◆ TO DO
Reproduce every line of the following data verbatim, leaving the pictures out of your reply.

(Rows on where the targets appear)
# # # #

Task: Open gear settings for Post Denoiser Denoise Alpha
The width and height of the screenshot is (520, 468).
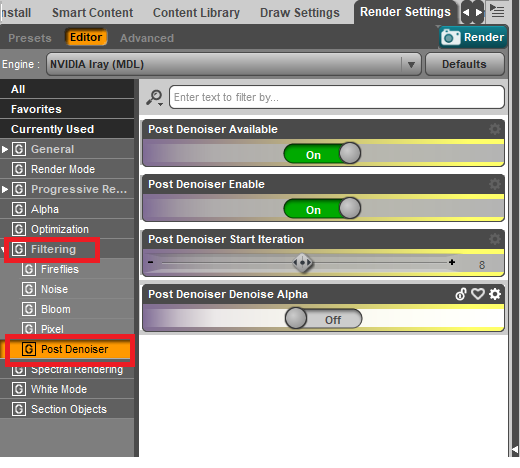Action: tap(495, 294)
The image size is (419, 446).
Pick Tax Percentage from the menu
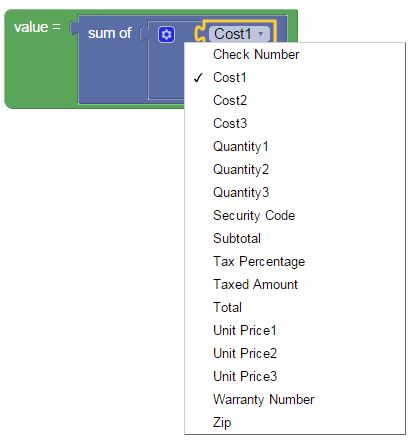(x=295, y=261)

# # # #

◆ FULL OUTPUT
Task: Open gear settings for Post Denoiser Denoise Alpha
The width and height of the screenshot is (520, 468).
Action: tap(495, 294)
The image size is (419, 446).
Pick Tax Percentage from the menu
(x=295, y=261)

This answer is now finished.